Let’s just get this out of the way, James Blake’s voice is heavenly and is a big reason for his success within British music. But the thing that always grasped me with his sound was in his glitchy and creepy production that accompanied it, meeting somewhere in between trip-hop and dance, something that I felt was lacking on his last album The Colour In Anything. Luckily, from the very first track, it’s obvious that Blake is going back to this sound as the opener ‘Assume Form’ leads with a chopped up piano alongside a skewed sample that toes the line between beautiful and sinister. This is a trend that is kept up throughout the album with the incredible ‘Barefoot In The Park’, a pop blend between some Björk-esque production and ROSALÍA’s heavenly voice makes for a fantastic and ominous pop-banger that incorporates some of James Blake’s classic imagery.
One of the highlights of Assume Form is the way Blake incorporates features, and as is expected from his recent endeavours, a large portion of this comes from the hip-hop community. A James Blake, Travis Scott and Metro Boomin track would’ve been unheard of in 2015 and yet here we are, with ‘Mile High’, an intoxicating, other-worldly track that uses auto-tune to create a lazy and atmospheric vibe that Travis and Blake carry perfectly. Another standout feature comes from the legendary André 3000 of OutKast fame, a man who is easily one of the greatest rappers of all time so it’s no surprise that his track ‘Where Is The Catch’ is a standout. Featuring a plodding and slow piano beat, André’s verse features fantastic word-play and flow, almost overshadowing Blake’s jarring vocal performance on the chorus.

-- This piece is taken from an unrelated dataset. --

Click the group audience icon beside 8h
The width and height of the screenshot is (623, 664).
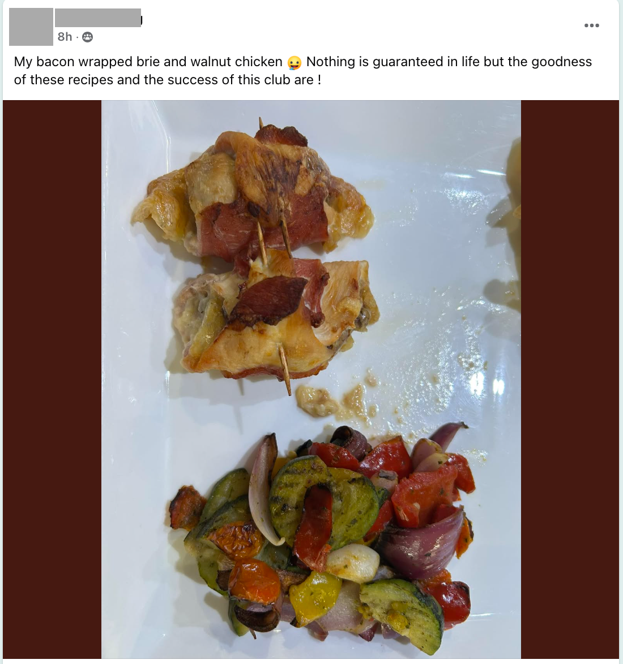87,37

It’s fair to say that I am in love with the sound of this album but something that I haven’t touched on yet is the lyrical content, which focuses almost entirely on his relationship with partner Jameela Jamil. Now the topic of love is not new to James Blake and to be honest is not new to music as whole and as a result the concept of Assume Form doesn’t seem very strong on paper. But something about the personal nature of his lyrics on tracks like ‘Power On’ and ‘Into The Red’ is just too cute not to enjoy, even if sometimes it feels a little tedious, considering almost every track on here is about their relationship. When Blake does delve into other areas he does it equally emotionally, like on the pessimistic and tragic ‘Don’t Miss It’, the first single to Assume Form that prompted a brilliant response from Blake asking writers to stop using the term ‘Sad boy’ music when describing it.

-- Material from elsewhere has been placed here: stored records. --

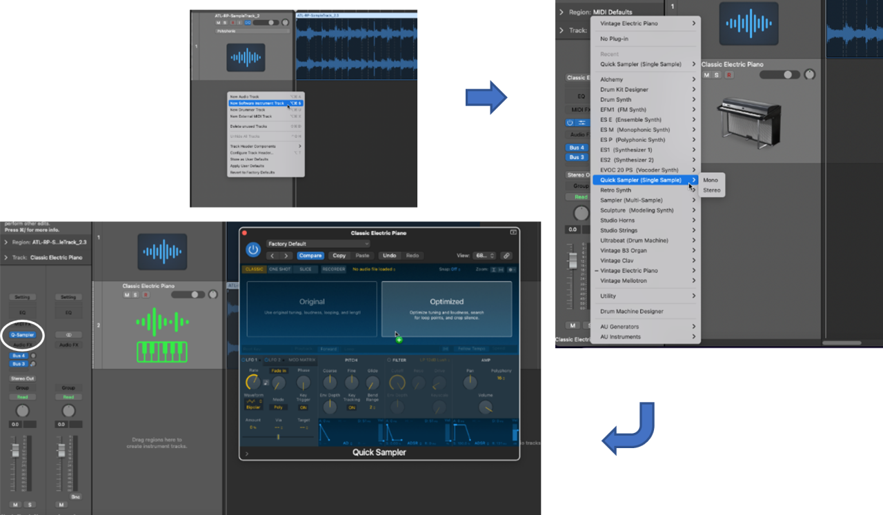Switch to the SLICE tab in Quick Sampler
Viewport: 883px width, 515px height.
(x=306, y=270)
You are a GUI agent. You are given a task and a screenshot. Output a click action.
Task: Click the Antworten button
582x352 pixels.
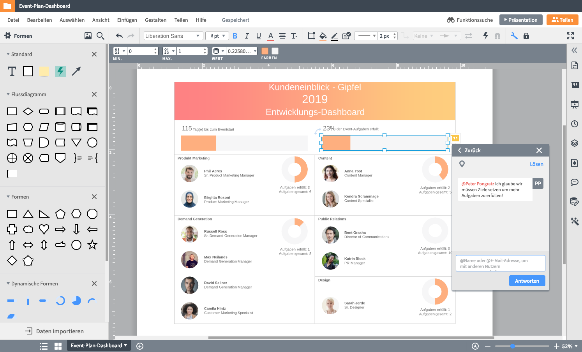click(x=527, y=281)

Assume Form combines influences of hip-hop, R&B and Pop to create a beautiful portrait of a relationship from a male perspective, presenting a loving, loyal couple, rather than the common ‘stud’ image perpetuated by modern music. Regardless of your opinion of the album’s subject matter, it’s hard to say that the production on this album isn’t something special as Blake flexes his creative muscles, moving from trap to R&B to trip-hop along it’s short but sweet track-list. There’s no doubt that tracks like ‘Mile High’ and ‘I Can’t Believe The Way We Flow’ may alienate some fans of Blake’s more ballad-y tracks, but as far as I’m concerned, Assume Form is a triumph in alternative R&B.